━━ Record set ━━

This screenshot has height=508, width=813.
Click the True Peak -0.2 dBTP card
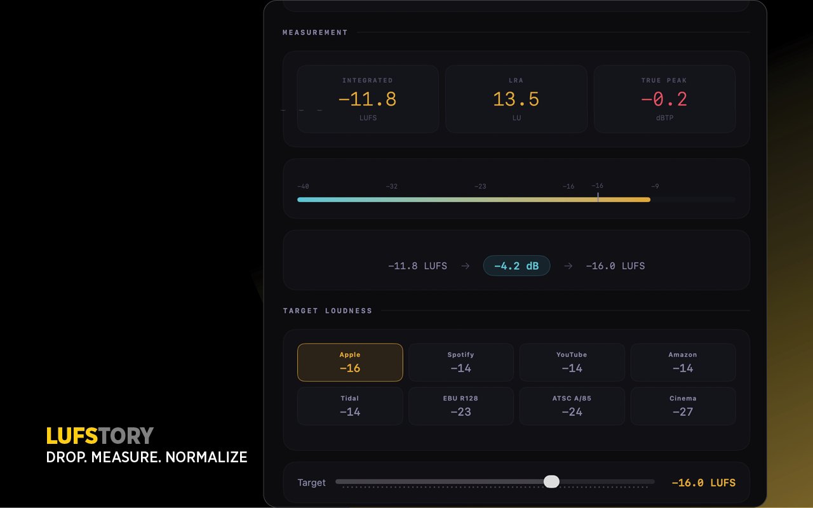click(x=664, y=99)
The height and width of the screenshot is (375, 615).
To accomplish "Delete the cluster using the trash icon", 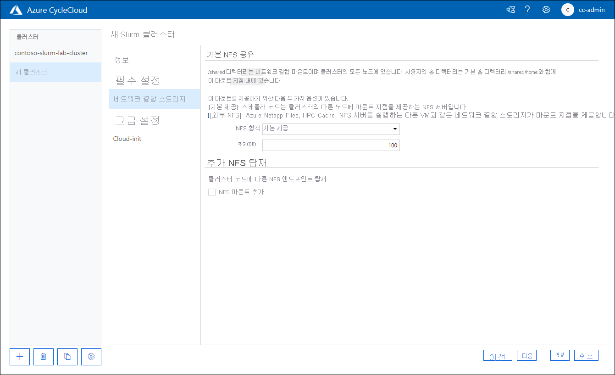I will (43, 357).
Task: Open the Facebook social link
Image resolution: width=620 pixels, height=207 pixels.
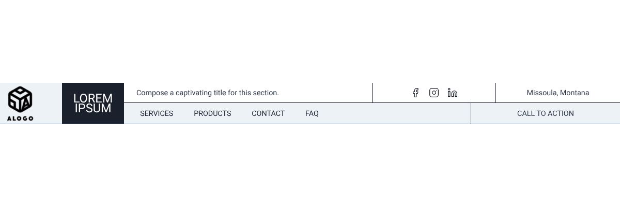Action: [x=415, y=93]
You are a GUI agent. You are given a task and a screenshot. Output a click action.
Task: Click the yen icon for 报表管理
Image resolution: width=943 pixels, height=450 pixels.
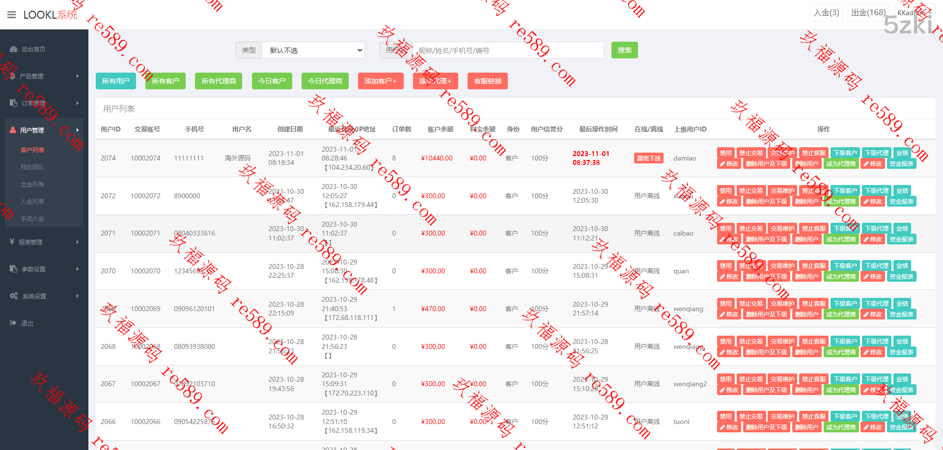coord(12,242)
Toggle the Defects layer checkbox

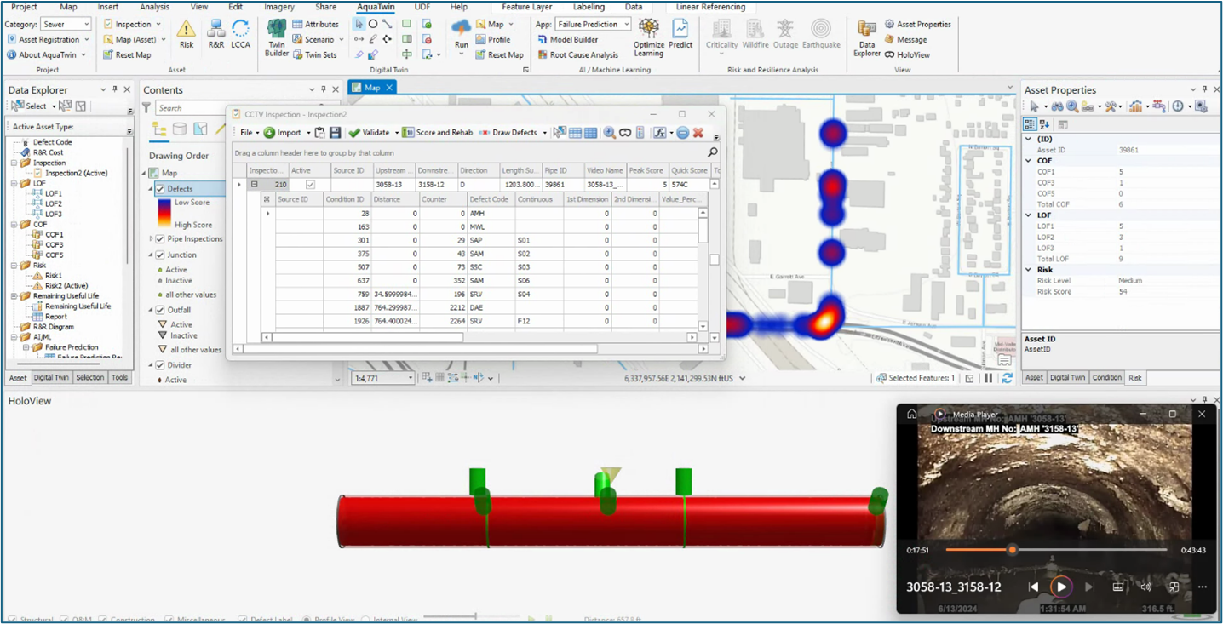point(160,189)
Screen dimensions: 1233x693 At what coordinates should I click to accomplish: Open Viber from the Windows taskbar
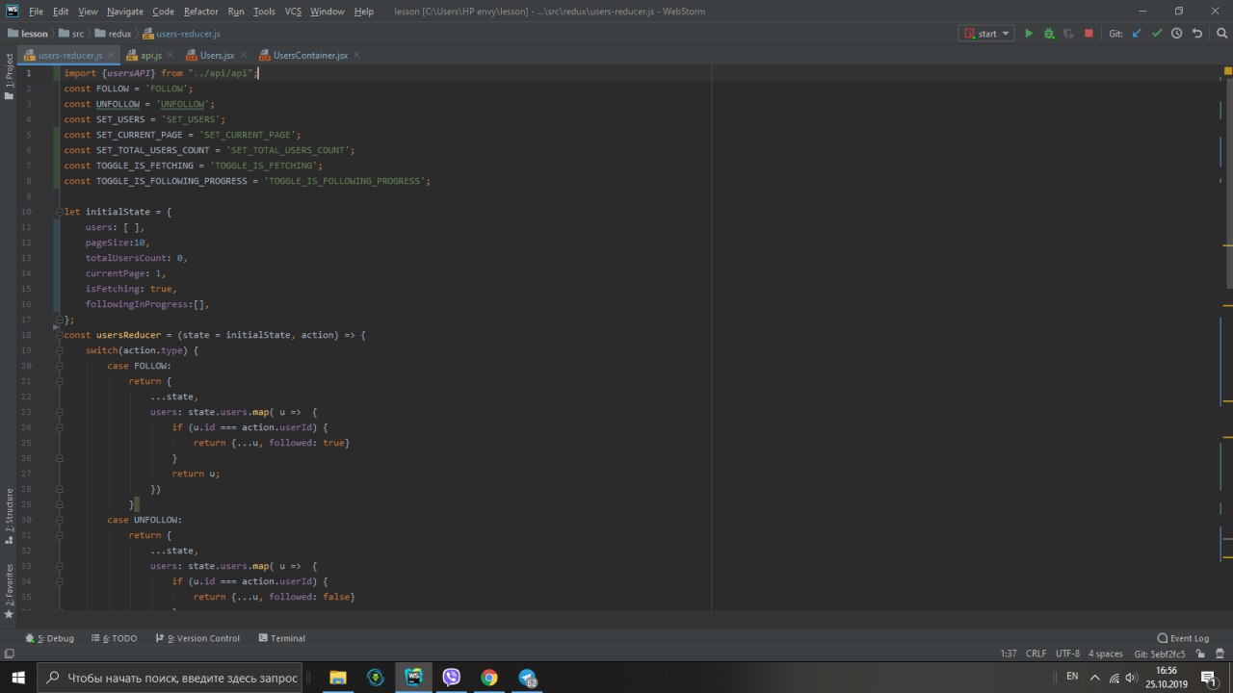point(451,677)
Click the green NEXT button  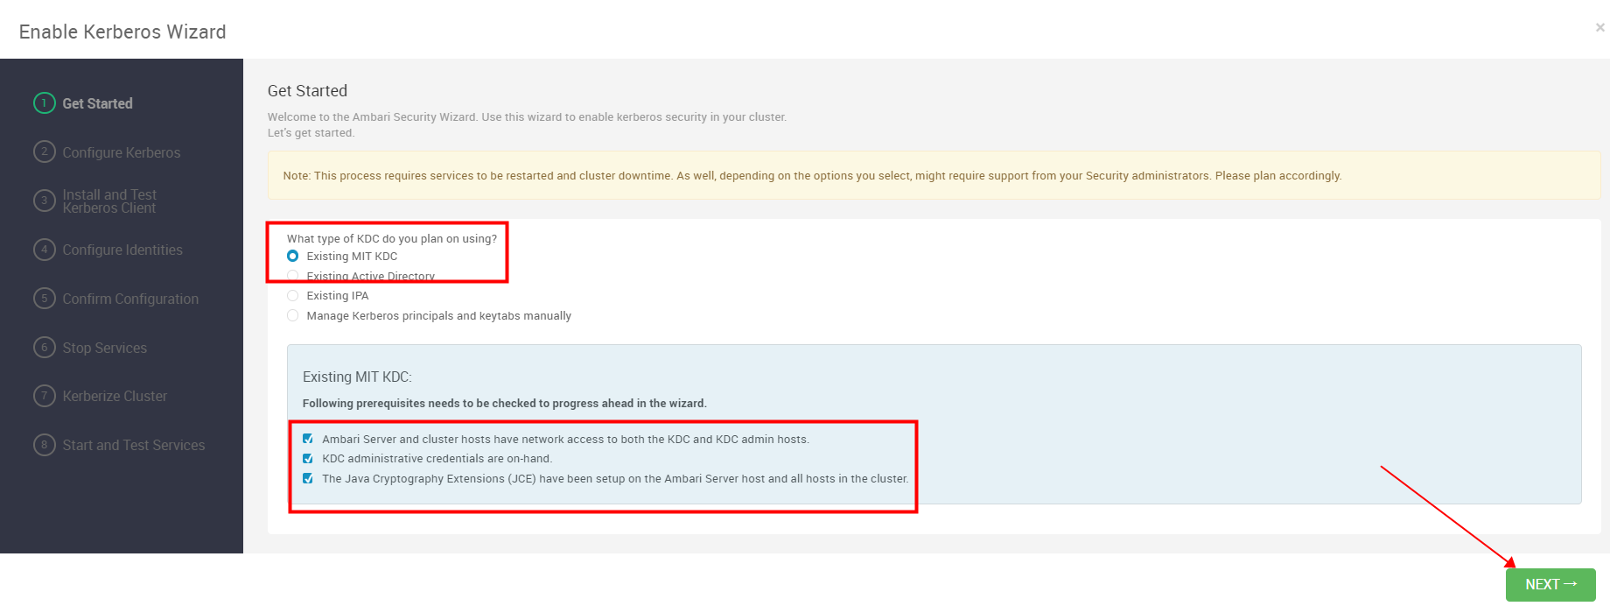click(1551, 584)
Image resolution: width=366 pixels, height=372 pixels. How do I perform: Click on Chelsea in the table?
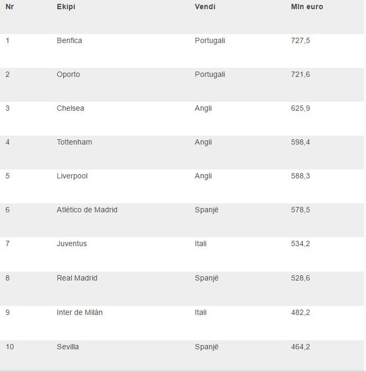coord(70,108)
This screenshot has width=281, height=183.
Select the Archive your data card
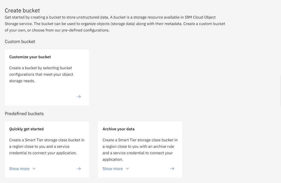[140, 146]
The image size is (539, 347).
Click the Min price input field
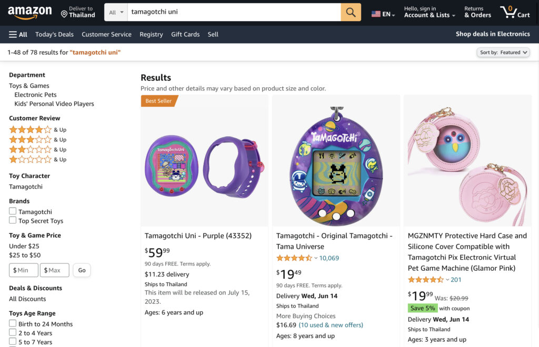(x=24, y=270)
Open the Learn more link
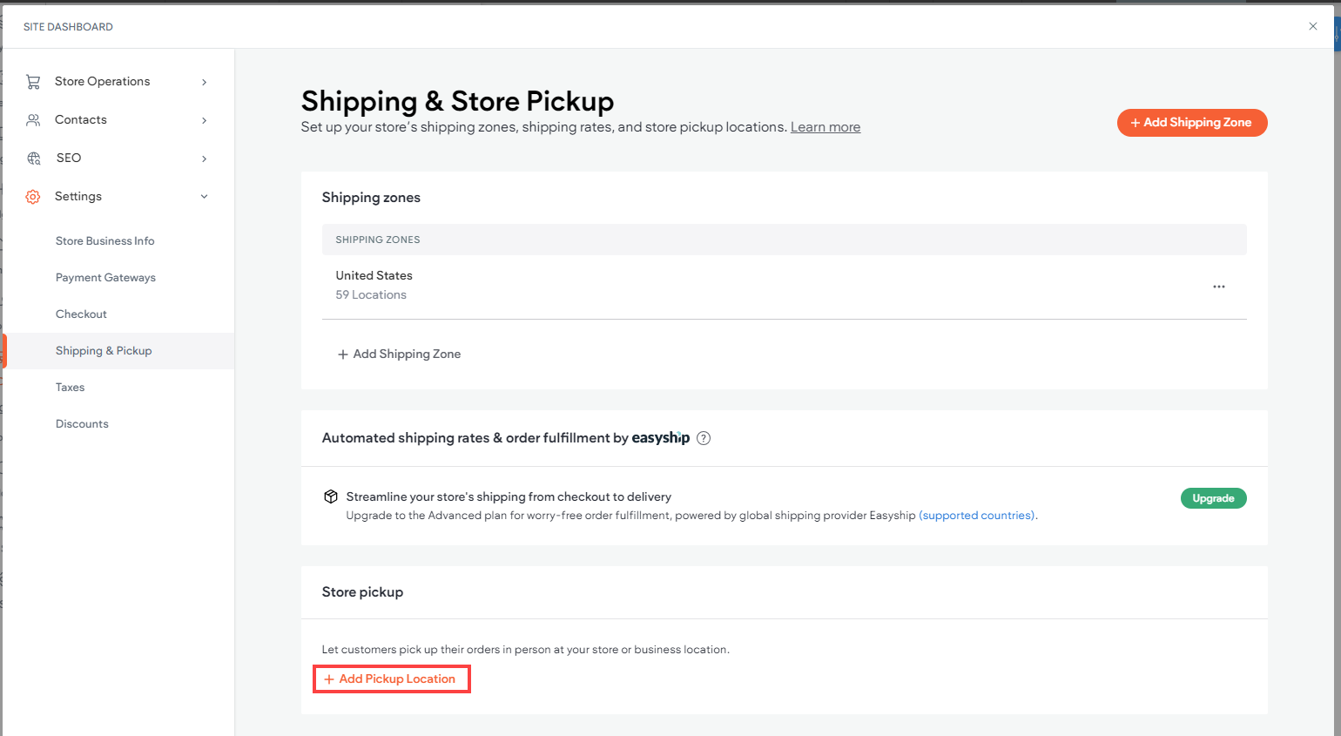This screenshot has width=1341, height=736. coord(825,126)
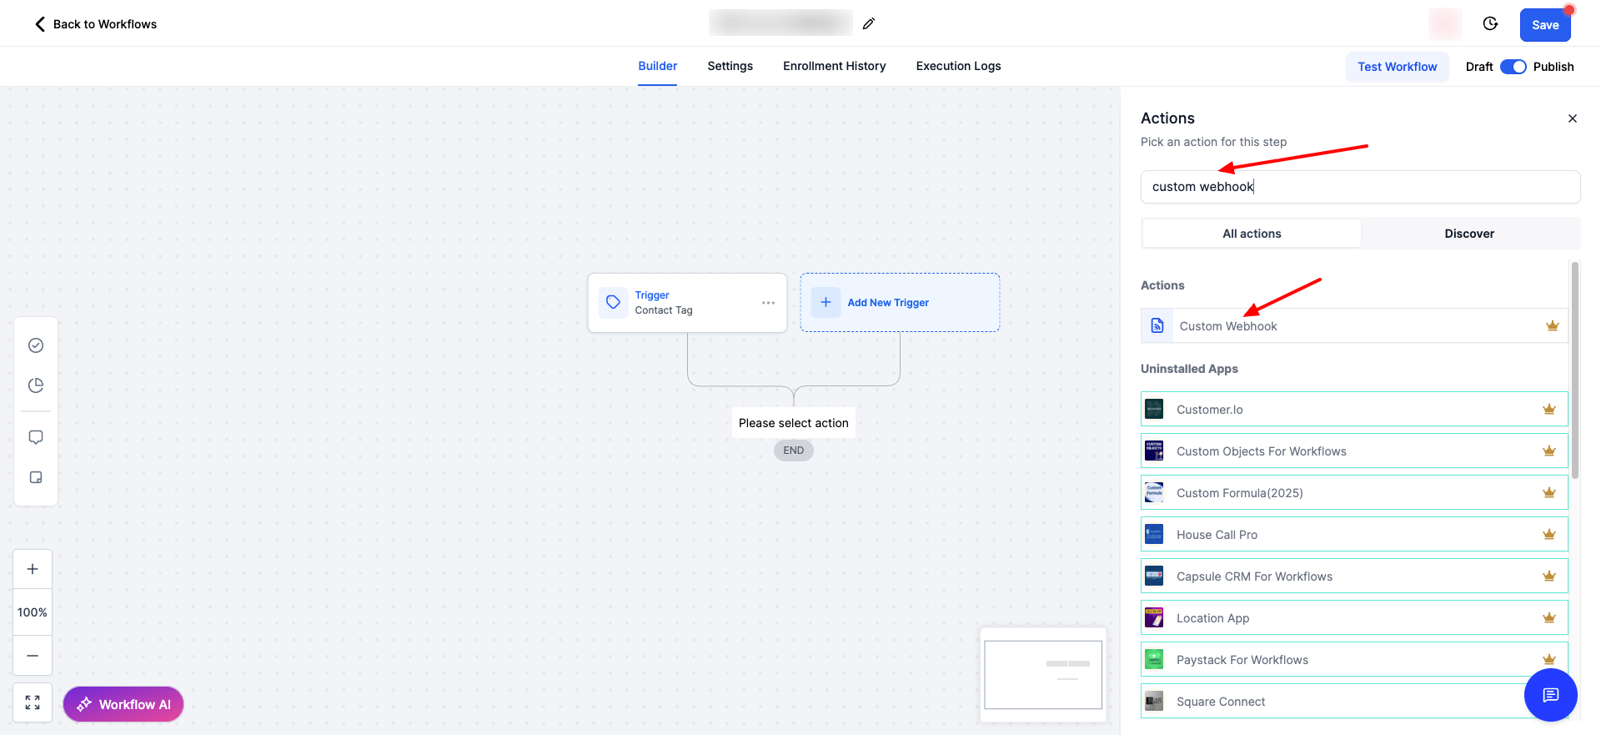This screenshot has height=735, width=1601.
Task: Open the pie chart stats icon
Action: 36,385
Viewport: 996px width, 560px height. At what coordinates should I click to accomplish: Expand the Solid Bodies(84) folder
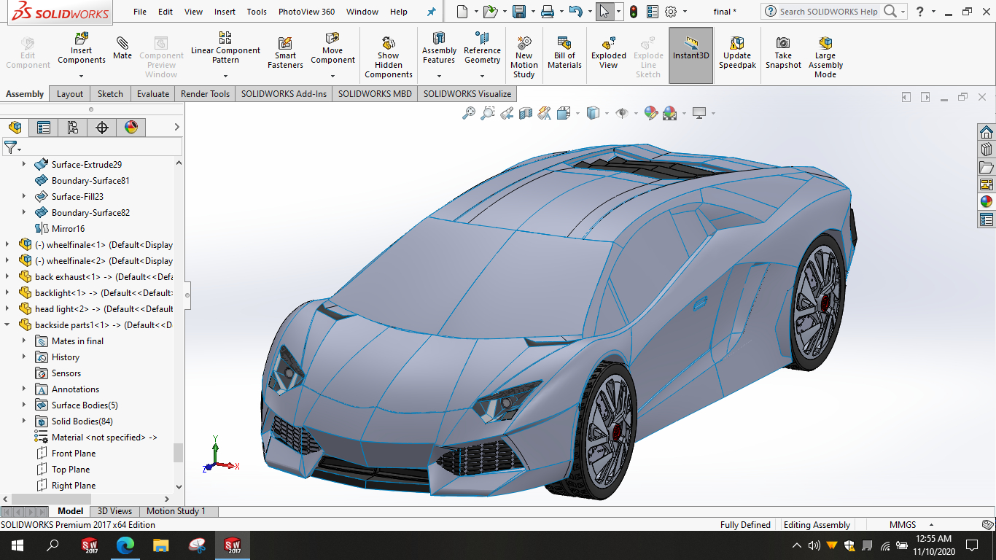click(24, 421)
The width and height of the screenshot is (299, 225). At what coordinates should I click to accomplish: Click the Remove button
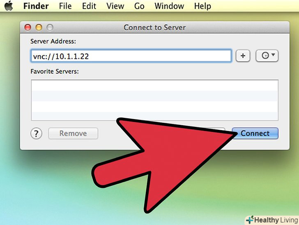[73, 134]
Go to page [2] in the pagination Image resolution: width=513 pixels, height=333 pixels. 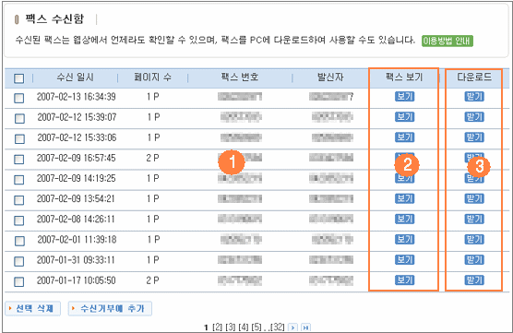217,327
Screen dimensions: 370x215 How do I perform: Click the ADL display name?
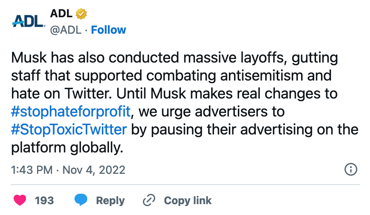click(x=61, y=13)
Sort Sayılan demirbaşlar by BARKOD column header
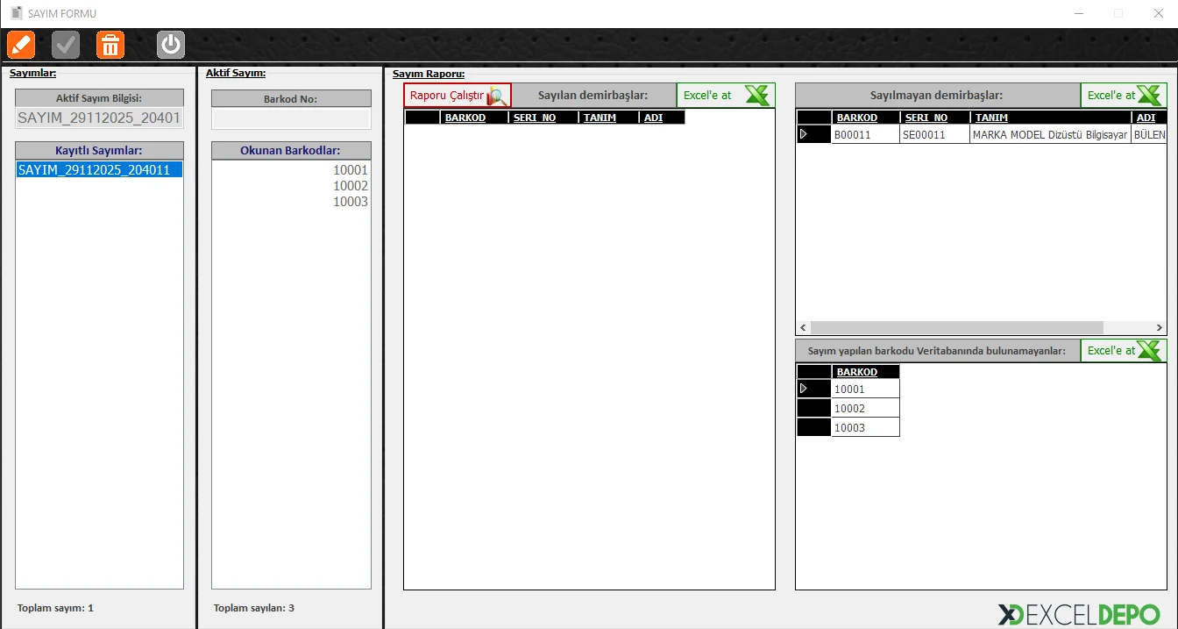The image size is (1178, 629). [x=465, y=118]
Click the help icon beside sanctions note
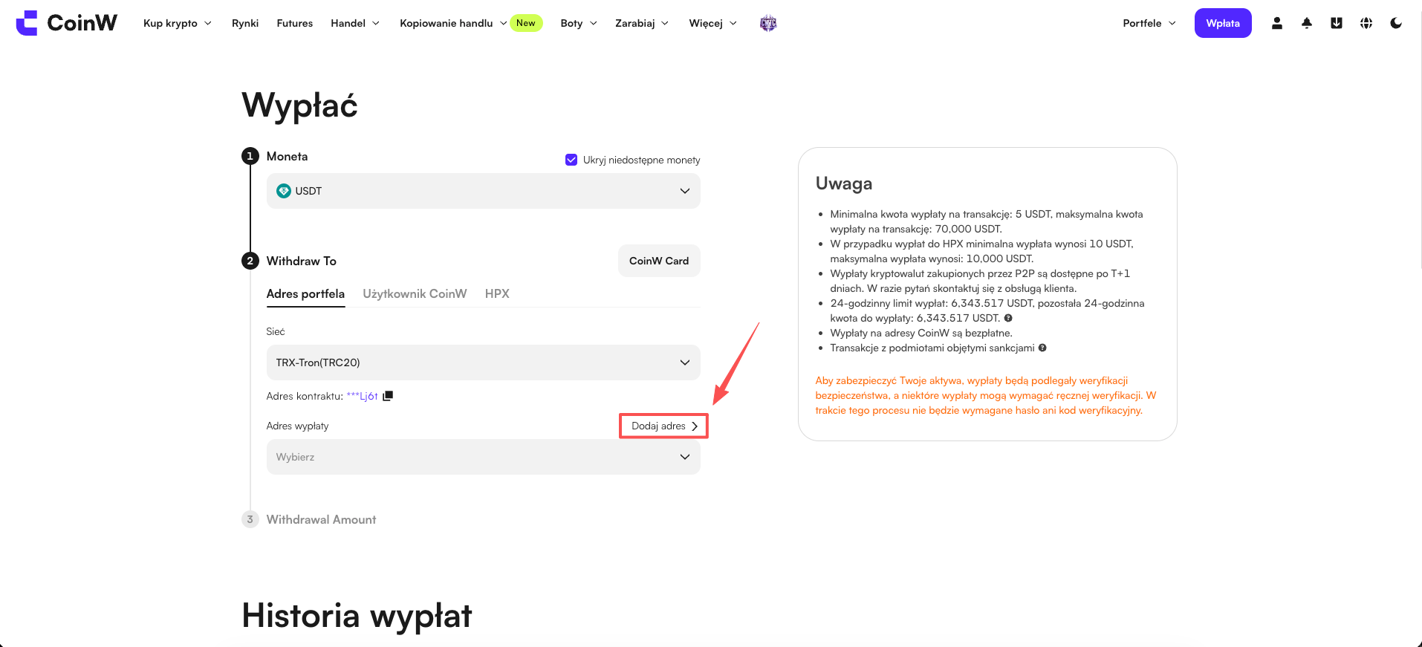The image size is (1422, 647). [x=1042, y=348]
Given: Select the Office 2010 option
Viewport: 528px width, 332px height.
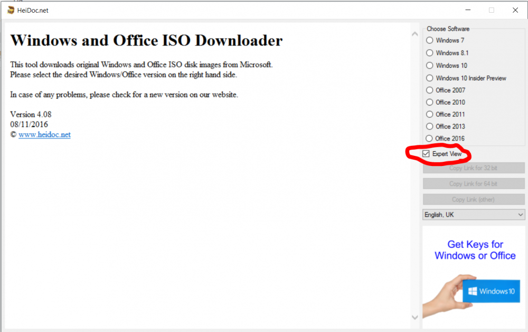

━━━

» Work item
The required output is the lines from the one containing "Sort Sayılan demirbaşlar" through the end of the data, printed exactly, with no pictures.

» Answer below
Sort Sayılan demirbaşlar by BARKOD column header
The image size is (1178, 629). [x=465, y=118]
Click the help icon beside sanctions note
The image size is (1422, 647). [x=1042, y=348]
Given: Select the Office 2010 option
Viewport: 528px width, 332px height.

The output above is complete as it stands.